The following summary of the mathematical framework of quantum mechanics can be partly traced back to von Neumann's postulates.

• Each physical system is associated with a (topologically) separable complex Hilbert space H with inner product $\langle \phi | \psi \rangle$. Rays (one-dimensional subspaces) in H are associated with states of the system.
• The Hilbert space of a composite system is the Hilbert space tensor product of the state spaces associated with the component systems.
• Physical symmetries act on the Hilbert space of quantum states unitarily or antiunitarily due to Wigner's theorem.
• Physical observables are represented by densely-defined self-adjoint operators on H.

The expected value (in the sense of probability theory) of the observable A for the system in state represented by the unit vector $| \psi \rangle \in H$ is
$$\langle\psi|A|\psi\rangle$$
By spectral theory, we can associate a probability measure to the values of A in any state $\psi$. We can also show that the possible values of the observable A in any state must belong to the spectrum of A. In the special case A has only discrete spectrum, the possible outcomes of measuring A are its eigenvalues.

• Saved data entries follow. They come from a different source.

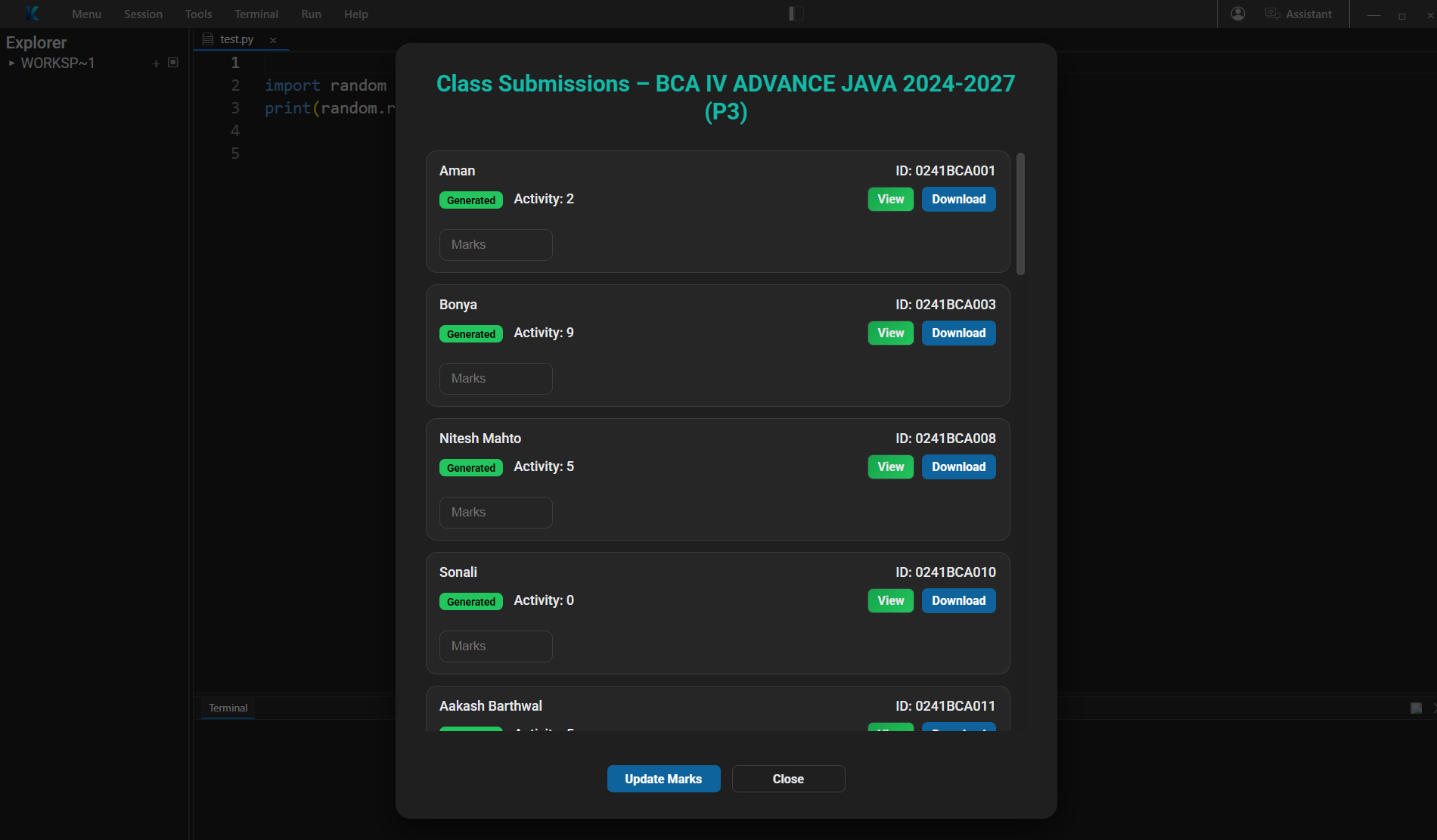Download Nitesh Mahto's submission
1437x840 pixels.
[957, 466]
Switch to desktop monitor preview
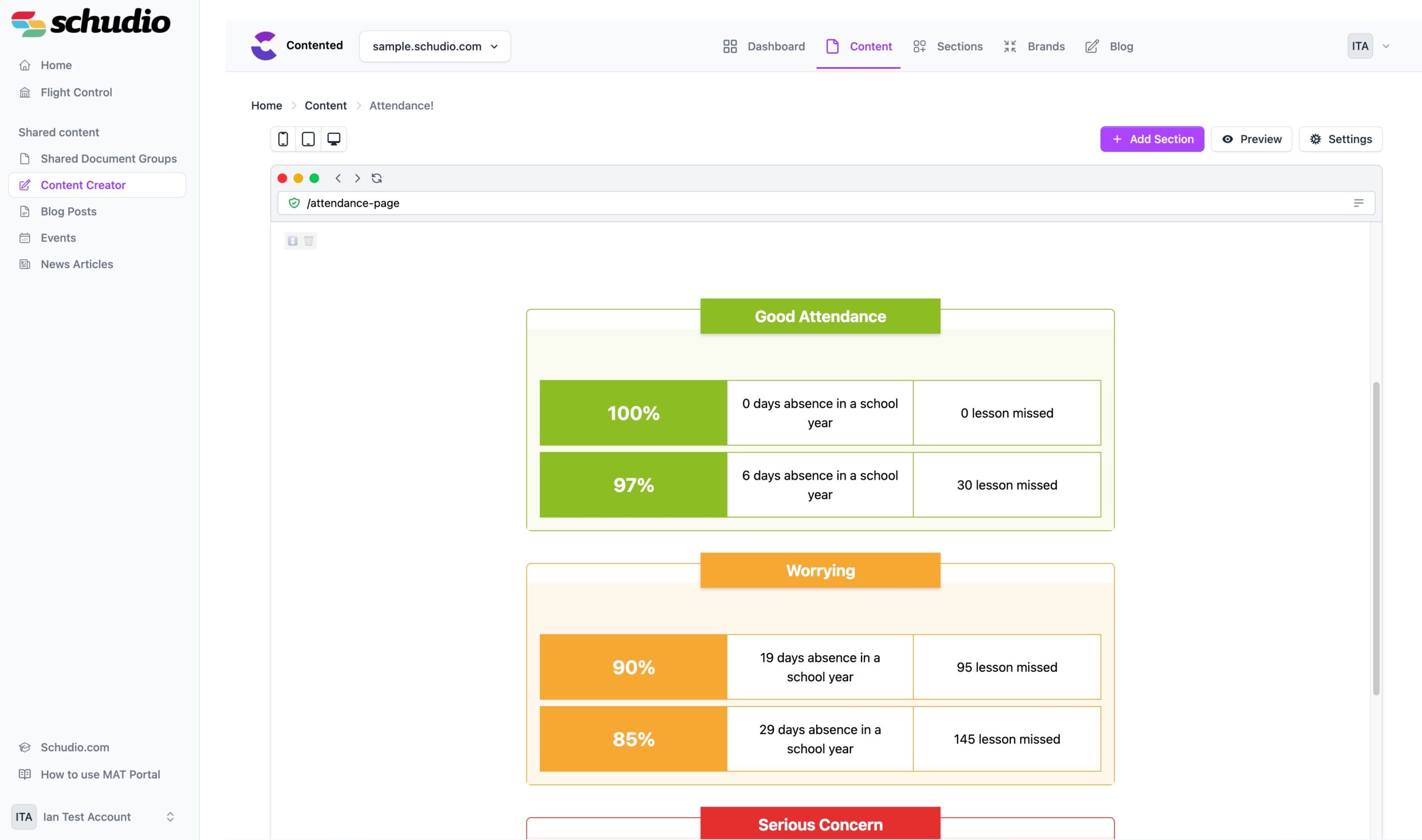1422x840 pixels. (x=333, y=139)
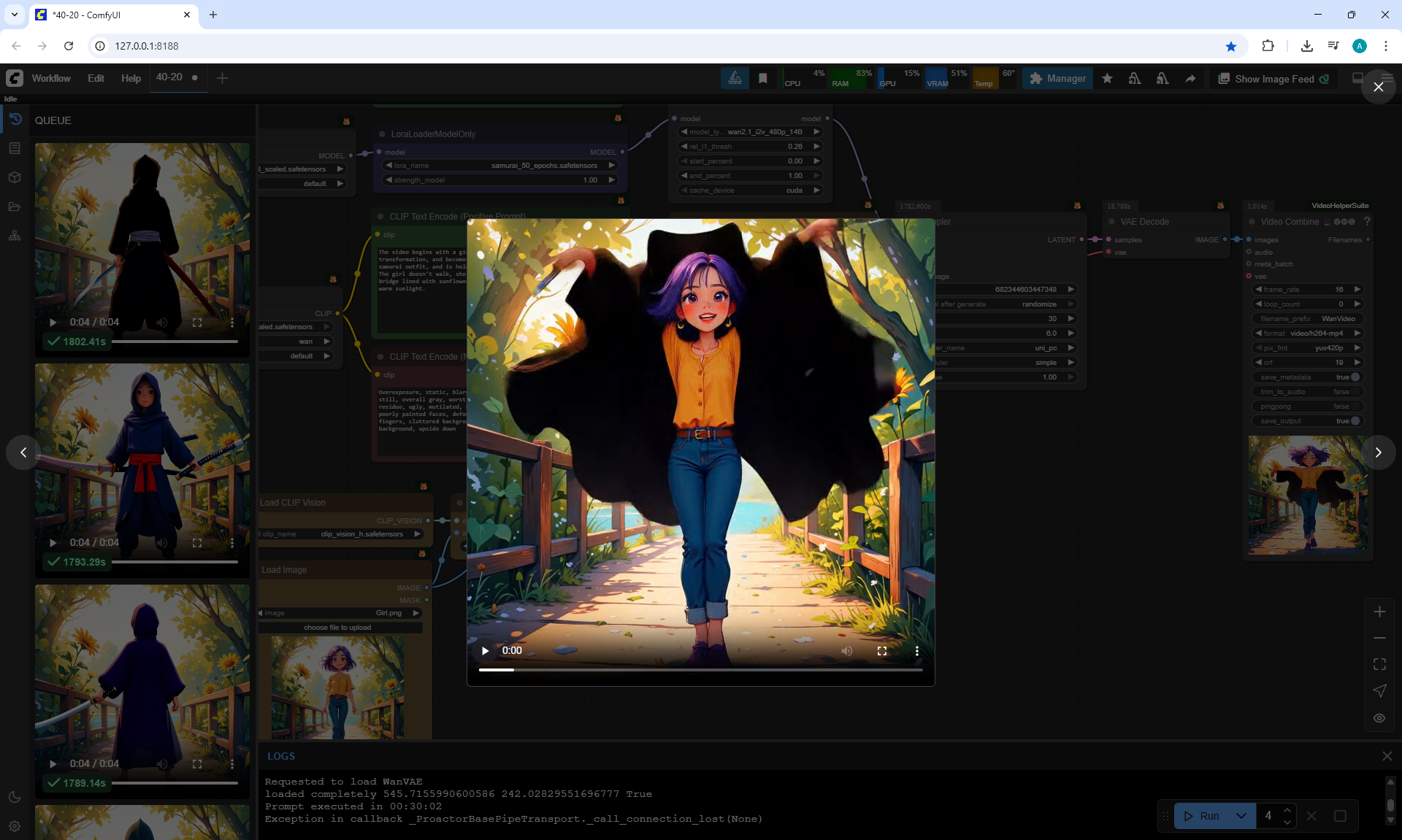The height and width of the screenshot is (840, 1402).
Task: Open more options on enlarged video
Action: [916, 651]
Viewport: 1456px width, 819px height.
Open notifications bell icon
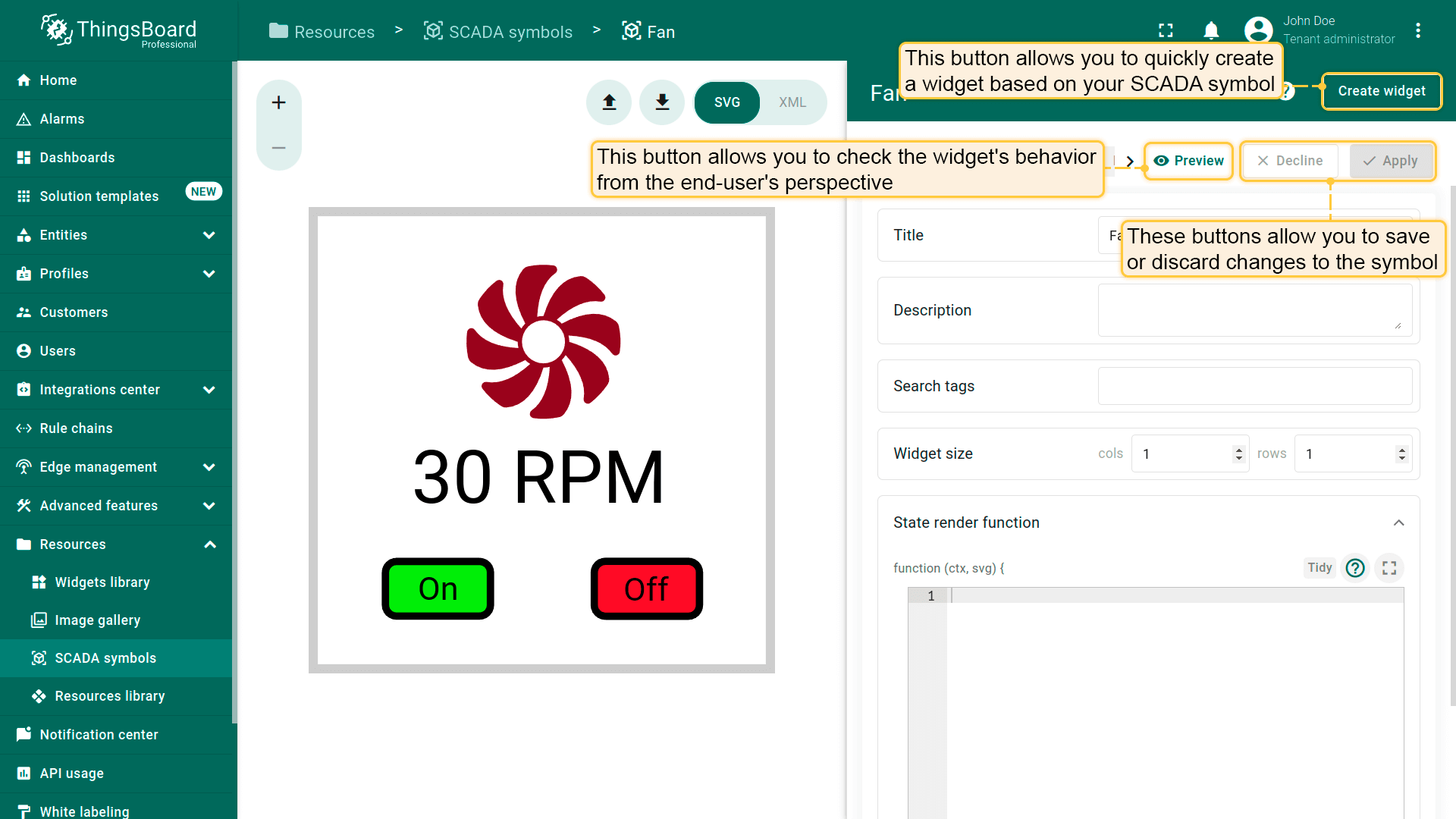(1211, 30)
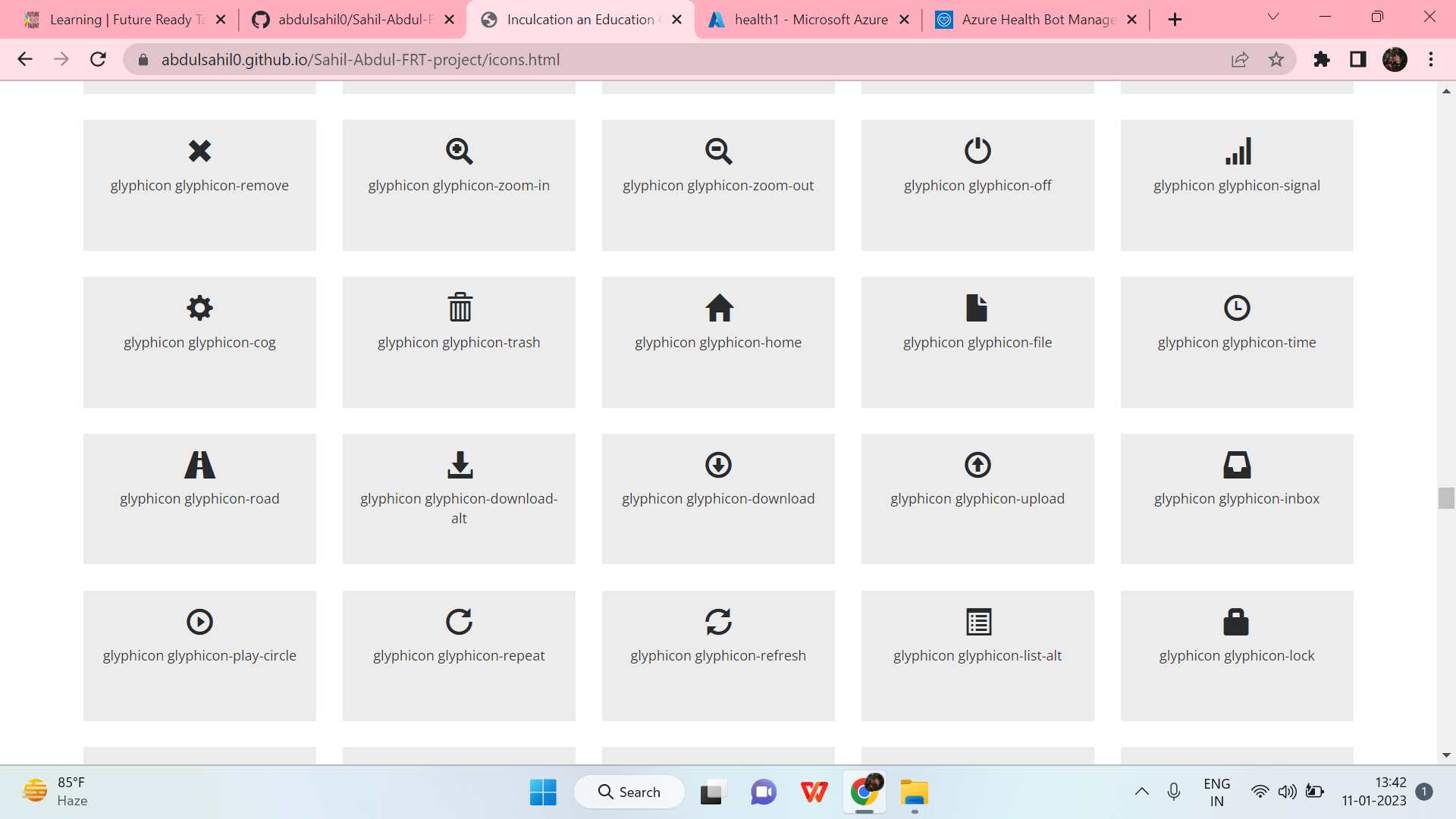Click the glyphicon-remove icon

(199, 151)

More generally, a state can be represented by a so-called density operator, which is a trace class, nonnegative self-adjoint operator $\rho$ normalized to be of trace 1. The expected value of A in the state $\rho$ is
$$\text{tr}\left(A\rho\right)$$
If $\rho_\psi$ is the orthogonal projector onto the one-dimensional subspace of H spanned by $\psi$, then
$$\text{tr}\left(A\rho_\psi\right)=\langle\psi|A|\psi\rangle$$
Density operators are those that are in the closure of the convex hull of the one-dimensional orthogonal projectors. Conversely, one-dimensional orthogonal projectors are extreme points of the set of density operators. Physicists also call one-dimensional orthogonal projectors pure states and other density operators mixed states.

To that we only need to add the dynamics. This can be defined via a Hamiltonian, a Lagrangian, (if the system has a familiar classical counterpart) the correspondance rule (replace the Poisson bracket by a(n anti)commutator), or even directly by a dispersion rule or wave equation such as the Shrodinger equation.